Written exercise a ▸
How would you translate this sentence from the binarization abstract into Spanish: "Indeed, none of the traditional methods (whether global or local) efficiently meets all the required conditions."?

Text provided ▸
====================

A New Mixed Binarization Method Used in A Real Time Application of Automatic Business Document and Postal Mail Sorting
Djamel Gaceb, Véronique Eglin and Frank Lebourgeois
LIRIS laboratory, National Institut of Applied Science (INSA of Lyon), France
LIRIS laboratory, National Institut of Applied Science (INSA of Lyon), France
Abstract: The binarization is applied in the first stage of segmentation process and has a very strong impact on the performances of the system of the automatic sorting of company documents and mail. We present in the beginning of this paper a complete study of the different existing binarization mechanisms that are developed to meet the needs of specific applications. These conventional approaches, present weaknesses that it is crucial to overcome and unfortunately they remain unsuitable for our real time application. The separation between the thresholding and the text zones location stages considerably increase the computation time and lead to an over-segmentation of the noise and of the paper texture on empty zones of the image. Indeed, none of the traditional methods (whether global or local) efficiently meets all the required conditions. We have managed to optimize this stage by applying a local threshold only near the text zones that can be located by the cumulated gradients method with the multi-resolution and mathematical morphology. We demonstrate the consistent performance of the proposed method on several types of business documents and mail with wide-ranging content and image quality.
Keywords: Binarization, text zones location, real time processing, automatic sorting of company documents and mail.
Received November 9, 2010; accepted May 24, 2011

====================

Material provided ▸

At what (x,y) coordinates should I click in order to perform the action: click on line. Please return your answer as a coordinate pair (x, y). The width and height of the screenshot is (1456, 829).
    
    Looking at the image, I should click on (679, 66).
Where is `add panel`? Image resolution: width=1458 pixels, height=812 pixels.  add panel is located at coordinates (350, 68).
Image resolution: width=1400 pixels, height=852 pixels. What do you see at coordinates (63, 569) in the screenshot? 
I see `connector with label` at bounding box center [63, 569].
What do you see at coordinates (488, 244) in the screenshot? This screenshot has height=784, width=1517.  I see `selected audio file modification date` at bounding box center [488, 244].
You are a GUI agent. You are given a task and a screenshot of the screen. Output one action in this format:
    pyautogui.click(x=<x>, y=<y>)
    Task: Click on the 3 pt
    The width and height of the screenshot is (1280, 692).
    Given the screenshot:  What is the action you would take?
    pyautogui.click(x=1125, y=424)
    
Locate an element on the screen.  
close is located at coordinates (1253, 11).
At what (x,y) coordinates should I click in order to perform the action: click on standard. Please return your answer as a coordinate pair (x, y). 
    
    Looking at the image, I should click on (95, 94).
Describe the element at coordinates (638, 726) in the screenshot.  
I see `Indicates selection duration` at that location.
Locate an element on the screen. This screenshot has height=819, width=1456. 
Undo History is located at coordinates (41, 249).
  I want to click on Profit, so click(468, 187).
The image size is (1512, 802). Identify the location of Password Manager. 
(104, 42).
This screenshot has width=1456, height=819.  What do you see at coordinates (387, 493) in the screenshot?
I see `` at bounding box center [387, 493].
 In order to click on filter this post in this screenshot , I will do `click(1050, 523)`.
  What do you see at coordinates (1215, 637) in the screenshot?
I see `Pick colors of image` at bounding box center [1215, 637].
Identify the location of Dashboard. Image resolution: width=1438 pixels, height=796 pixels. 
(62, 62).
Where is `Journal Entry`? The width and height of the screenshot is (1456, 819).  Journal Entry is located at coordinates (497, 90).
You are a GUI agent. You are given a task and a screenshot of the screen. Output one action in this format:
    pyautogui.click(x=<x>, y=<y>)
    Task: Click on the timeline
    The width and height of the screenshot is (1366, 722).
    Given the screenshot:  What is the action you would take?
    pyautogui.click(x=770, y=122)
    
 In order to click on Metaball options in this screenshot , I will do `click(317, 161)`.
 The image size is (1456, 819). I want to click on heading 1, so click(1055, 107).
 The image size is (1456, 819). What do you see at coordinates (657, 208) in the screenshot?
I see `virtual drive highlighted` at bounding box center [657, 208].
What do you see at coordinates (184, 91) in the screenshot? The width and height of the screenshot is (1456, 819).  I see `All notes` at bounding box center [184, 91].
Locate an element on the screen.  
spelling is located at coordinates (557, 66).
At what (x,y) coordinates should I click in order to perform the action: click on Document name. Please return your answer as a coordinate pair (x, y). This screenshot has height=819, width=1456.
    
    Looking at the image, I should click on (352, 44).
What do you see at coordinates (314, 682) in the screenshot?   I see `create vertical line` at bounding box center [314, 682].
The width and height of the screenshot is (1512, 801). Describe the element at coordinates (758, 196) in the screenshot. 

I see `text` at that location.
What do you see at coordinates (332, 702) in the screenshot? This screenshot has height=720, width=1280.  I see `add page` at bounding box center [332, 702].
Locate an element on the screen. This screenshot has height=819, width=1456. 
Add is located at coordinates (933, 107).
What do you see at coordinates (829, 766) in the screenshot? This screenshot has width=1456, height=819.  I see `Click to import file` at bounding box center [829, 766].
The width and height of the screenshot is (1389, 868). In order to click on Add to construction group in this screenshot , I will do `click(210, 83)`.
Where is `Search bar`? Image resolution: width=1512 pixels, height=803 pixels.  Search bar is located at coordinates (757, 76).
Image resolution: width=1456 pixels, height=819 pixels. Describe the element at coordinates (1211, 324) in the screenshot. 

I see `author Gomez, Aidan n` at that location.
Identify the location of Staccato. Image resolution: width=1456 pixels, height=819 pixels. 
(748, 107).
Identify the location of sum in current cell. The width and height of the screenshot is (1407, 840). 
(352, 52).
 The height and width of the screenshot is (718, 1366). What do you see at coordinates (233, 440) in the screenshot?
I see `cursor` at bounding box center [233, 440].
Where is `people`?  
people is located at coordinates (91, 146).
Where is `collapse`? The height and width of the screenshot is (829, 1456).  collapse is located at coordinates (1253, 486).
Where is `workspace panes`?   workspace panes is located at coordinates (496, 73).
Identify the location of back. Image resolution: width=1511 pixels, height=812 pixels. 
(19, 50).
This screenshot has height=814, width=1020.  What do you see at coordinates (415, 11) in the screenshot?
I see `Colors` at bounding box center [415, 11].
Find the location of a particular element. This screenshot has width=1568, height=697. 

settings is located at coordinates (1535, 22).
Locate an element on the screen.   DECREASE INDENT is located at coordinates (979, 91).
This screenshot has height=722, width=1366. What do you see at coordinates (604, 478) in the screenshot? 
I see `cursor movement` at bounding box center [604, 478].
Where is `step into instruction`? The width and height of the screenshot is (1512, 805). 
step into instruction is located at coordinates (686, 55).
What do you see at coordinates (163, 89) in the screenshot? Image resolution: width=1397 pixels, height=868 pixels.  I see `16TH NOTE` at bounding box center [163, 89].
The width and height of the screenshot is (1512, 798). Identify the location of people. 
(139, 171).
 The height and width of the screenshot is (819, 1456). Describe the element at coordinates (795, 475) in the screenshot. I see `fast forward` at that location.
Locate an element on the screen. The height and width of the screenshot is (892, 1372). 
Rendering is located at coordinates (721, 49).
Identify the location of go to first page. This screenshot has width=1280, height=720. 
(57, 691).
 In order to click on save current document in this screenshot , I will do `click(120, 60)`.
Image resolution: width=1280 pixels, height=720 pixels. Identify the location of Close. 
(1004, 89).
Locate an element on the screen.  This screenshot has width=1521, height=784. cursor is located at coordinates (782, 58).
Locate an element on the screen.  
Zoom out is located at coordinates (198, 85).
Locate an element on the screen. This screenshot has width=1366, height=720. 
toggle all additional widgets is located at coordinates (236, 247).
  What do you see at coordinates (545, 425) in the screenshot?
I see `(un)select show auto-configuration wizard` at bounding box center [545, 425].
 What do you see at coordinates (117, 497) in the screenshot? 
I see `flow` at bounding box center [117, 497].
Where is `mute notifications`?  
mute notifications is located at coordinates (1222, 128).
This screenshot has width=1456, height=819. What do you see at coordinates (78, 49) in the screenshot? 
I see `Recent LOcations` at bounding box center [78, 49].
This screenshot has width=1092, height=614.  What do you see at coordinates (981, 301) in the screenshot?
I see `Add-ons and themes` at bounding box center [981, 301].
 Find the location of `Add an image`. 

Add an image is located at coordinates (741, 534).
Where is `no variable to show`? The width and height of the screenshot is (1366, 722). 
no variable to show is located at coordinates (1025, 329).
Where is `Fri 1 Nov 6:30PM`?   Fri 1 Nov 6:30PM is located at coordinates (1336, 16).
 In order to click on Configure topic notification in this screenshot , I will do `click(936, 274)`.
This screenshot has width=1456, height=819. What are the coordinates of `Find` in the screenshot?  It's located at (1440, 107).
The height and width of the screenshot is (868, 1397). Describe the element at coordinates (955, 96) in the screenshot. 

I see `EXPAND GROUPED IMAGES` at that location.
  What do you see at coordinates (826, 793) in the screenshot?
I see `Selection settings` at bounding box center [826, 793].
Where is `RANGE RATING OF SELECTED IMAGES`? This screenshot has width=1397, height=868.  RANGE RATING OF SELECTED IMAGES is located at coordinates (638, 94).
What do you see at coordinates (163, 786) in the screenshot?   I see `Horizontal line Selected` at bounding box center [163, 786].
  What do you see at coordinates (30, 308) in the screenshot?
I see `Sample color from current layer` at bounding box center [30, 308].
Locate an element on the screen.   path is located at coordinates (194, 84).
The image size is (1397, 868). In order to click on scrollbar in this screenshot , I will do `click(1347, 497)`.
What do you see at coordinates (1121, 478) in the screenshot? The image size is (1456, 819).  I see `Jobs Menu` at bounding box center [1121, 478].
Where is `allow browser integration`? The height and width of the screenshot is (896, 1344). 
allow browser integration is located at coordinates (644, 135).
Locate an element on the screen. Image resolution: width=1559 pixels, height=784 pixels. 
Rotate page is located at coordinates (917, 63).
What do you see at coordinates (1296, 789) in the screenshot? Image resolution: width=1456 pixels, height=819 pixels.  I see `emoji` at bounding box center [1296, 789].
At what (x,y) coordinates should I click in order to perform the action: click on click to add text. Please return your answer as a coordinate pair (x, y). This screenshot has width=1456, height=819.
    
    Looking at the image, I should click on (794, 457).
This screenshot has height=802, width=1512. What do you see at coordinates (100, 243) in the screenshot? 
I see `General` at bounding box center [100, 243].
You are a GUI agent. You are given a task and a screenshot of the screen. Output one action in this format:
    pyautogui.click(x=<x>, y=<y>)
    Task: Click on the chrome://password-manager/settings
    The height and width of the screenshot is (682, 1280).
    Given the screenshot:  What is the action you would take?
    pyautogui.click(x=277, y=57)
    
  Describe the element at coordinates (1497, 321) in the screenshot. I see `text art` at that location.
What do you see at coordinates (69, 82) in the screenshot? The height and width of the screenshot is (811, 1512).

====================

Written exercise b ▸
Could you give back the listing from its very first line down to the line containing "I want to click on Profit, so", both included, with "coordinate pair" swapped for "position" and everything else left as it is?

Correct answer a ▸
De hecho, ninguno de los métodos tradicionales (ya sean globales o locales) cumple de manera eficiente todas las condiciones requeridas.

Correct answer b ▸
At what (x,y) coordinates should I click in order to perform the action: click on line. Please return your answer as a position (x, y). The width and height of the screenshot is (1456, 829).
    
    Looking at the image, I should click on (679, 66).
Where is `add panel`? Image resolution: width=1458 pixels, height=812 pixels.  add panel is located at coordinates (350, 68).
Image resolution: width=1400 pixels, height=852 pixels. What do you see at coordinates (63, 569) in the screenshot? 
I see `connector with label` at bounding box center [63, 569].
What do you see at coordinates (488, 244) in the screenshot? This screenshot has height=784, width=1517.  I see `selected audio file modification date` at bounding box center [488, 244].
You are a GUI agent. You are given a task and a screenshot of the screen. Output one action in this format:
    pyautogui.click(x=<x>, y=<y>)
    Task: Click on the 3 pt
    The width and height of the screenshot is (1280, 692).
    Given the screenshot:  What is the action you would take?
    pyautogui.click(x=1125, y=424)
    
Locate an element on the screen.  
close is located at coordinates (1253, 11).
At what (x,y) coordinates should I click in order to perform the action: click on standard. Please return your answer as a position (x, y). 
    
    Looking at the image, I should click on (95, 94).
Describe the element at coordinates (638, 726) in the screenshot.  
I see `Indicates selection duration` at that location.
Locate an element on the screen. This screenshot has height=819, width=1456. 
Undo History is located at coordinates (41, 249).
  I want to click on Profit, so click(468, 187).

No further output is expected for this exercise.